Более того, возможности Канады и США выращивать достаточно продовольствия для экспорта сильно зависит от капризов погоды. В 1988 году, ставшем самым жарким в истории, засухи на американском Среднем Западе сократили урожай зерна в Канаде на 37%, а в США на 30%, в результате чего США впервые за 300 лет потребили больше зерна, чем произвели.
Когда Китай проголодается в течение ближайших нескольких лет, его потребность в пище, как считают Браун и другие, сильно поднимет мировые цены на продовольствие. А когда цены вырастут по всему миру, в странах, не обладающих возможностью компенсировать дорожающее продовольствие, начнется голод, в то время как Китай, ставший мощным промышленным экспортером, сможет на это заработать.
Продовольствие может стать дефицитным товаром еще задолго до того, как иссякнет нефть. Однако, к сожалению, так мало людей в самых богатых частях света, которые держат в своих руках финансовую и политическую власть и которые действительно могли бы помочь в сложившейся ситуации, имеют о ней хоть смутное понимание как.
В 1997 году журнал National Geographic опубликовал еще одну статью о том, как далеко может зайти Китай, чтобы гарантировать свое выживание: о проекте дамбы Три ущелья на Ян-Цзы. Эта дамба высотой в 600 футов создаст резервуар длиной 370 миль (как озеро Супериор) с серией шлюзов, чтобы торговые суда могли проходить из океана глубоко в континент.
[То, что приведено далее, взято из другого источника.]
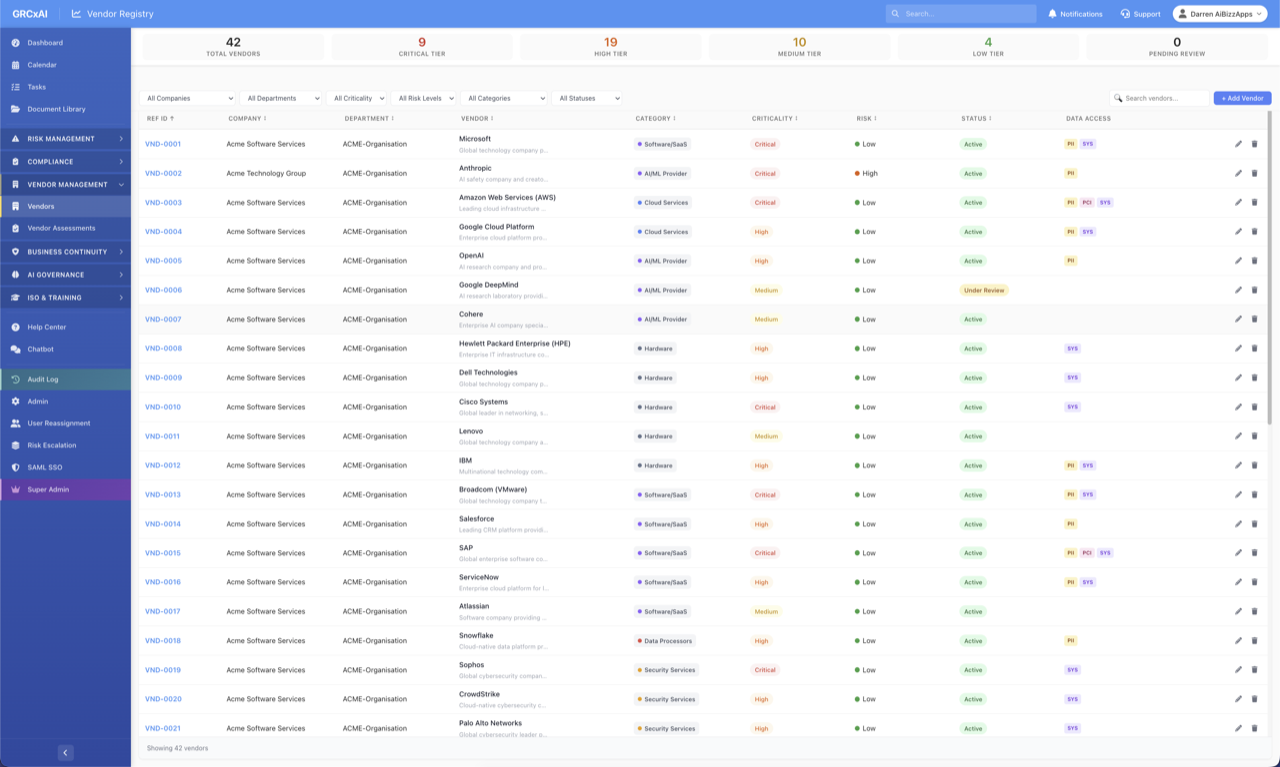1280x767 pixels.
Task: Click the Add Vendor button
Action: (1241, 98)
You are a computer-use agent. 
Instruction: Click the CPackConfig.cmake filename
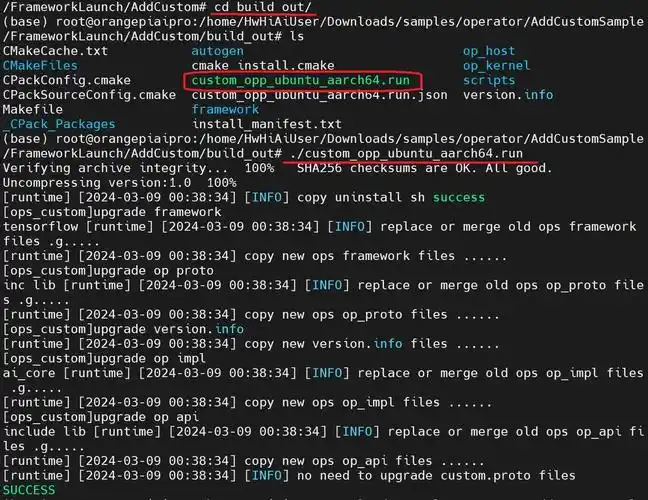click(67, 80)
Внутри дамбы будет установлено 26 крупнейших в мире турбин. При весе каждой в 400 тонн, они будут производить 18,200 мегаватт электричества, что равняется мощности 18 атомных станций, и все это в одной дамбе.
Это эквивалент 90 миллионов баррелей нефти в год. Это также соответствует мощности солнечной батареи площадью 10 000 квадратных миль, работающей со 100% эффективностью. Критики пророчат катастрофические последствия таких безрассудных попыток загородить настолько широкую и мощную реку. Некоторые говорят, что это будет просто открытой канализацией размером с озеро Супериор: сейчас ущелья обеспечивают проточность воды, но «стоячая вода – грязная вода». А National Geographic подчеркивает, что «канадская экологическая группа прогнозирует отравление воды промышленными токсинами, вытекающими с затопленных фабрик: мышьяком, цианидом, метилмеркурием». Однако проект идет своим ходом.
Очевидно, что Китай готов заплатить практически любую цену, чтобы избавиться от зависимости в ближайшие десятилетия.